Bailaban al son de lo que tocaba la banda del pueblo y avanzaban por media calle, abriéndose paso entre los miles y miles de propios y turistas que se apiñaban en las veredas. Unas cuantas personas se acercaban a los malditos diablos y posaban con ellos ante las cámaras de los esposos, de los amigos y de los amantes. Era una fiesta en la que los diablos, salidos de los infiernos que en Píllaro se llaman “chacatas” (barrios populares) desataban su alegría y se dedicaban a bailar.

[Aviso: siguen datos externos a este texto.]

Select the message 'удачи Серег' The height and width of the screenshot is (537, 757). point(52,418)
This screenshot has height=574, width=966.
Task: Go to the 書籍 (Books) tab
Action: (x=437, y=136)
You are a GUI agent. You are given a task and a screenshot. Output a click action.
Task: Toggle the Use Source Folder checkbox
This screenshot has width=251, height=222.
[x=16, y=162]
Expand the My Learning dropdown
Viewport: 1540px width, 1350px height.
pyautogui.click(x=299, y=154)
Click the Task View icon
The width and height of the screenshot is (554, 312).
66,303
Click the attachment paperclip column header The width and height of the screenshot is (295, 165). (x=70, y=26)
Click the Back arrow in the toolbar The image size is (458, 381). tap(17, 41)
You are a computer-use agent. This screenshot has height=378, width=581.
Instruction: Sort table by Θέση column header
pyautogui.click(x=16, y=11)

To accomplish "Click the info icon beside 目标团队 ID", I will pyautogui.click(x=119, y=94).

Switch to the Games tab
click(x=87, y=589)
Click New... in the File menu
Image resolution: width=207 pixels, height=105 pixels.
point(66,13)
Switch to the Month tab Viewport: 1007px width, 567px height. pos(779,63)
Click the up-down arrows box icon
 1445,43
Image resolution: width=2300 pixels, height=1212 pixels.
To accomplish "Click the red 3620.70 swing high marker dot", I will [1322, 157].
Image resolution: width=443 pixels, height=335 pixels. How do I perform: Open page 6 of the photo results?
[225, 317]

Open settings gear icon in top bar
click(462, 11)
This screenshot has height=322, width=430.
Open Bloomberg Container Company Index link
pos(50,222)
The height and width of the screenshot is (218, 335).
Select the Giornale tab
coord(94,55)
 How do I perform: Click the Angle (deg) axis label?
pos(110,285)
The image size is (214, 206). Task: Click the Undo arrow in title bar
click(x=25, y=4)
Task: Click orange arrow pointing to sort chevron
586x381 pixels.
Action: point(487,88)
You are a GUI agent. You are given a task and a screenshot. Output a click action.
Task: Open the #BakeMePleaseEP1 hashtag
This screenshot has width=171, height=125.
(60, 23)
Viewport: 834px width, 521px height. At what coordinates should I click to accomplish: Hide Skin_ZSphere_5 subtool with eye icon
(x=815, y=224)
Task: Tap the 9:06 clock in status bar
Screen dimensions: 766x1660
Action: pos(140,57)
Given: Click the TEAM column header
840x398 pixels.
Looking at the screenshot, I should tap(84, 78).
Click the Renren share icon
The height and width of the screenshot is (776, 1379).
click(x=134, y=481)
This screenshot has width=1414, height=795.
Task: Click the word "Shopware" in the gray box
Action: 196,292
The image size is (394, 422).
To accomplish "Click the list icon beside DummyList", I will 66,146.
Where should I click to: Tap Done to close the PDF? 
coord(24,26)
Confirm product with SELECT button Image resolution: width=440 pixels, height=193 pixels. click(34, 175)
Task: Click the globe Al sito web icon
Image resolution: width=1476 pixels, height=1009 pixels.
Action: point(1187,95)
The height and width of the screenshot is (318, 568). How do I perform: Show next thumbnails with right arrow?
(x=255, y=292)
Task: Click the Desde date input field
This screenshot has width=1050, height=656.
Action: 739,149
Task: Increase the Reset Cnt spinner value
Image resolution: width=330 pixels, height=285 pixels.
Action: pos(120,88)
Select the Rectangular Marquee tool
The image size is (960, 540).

La tarde caía y el sol pronto se iría a dormir. Seguía sin encontrarla. La busqué por todas partes. Emprendí la marcha del regreso y al pasar por un espacio grande al que lo llamaban “descansadero”, la vi. Sí, allí estaba bailando con un diablo y luego con otro, y con otro más, y seguía la ronda. Estaba feliz, seguramente no pensaba en nada, apenas en bailar. Su sonrisa no era para el diablo ni para mí, era para ella, para su espíritu libre y su libertad. Comprendí eso en un segundo.
No me atrevía a acercarme a ella. Tomé el bus de regreso a Ambato.
Tengo la secreta esperanza de que pasado el 6 de enero, cuando llegue el fin de la fiesta de los diablos de Píllaro, ella retorne a llenar el vacío que siento por su ausencia.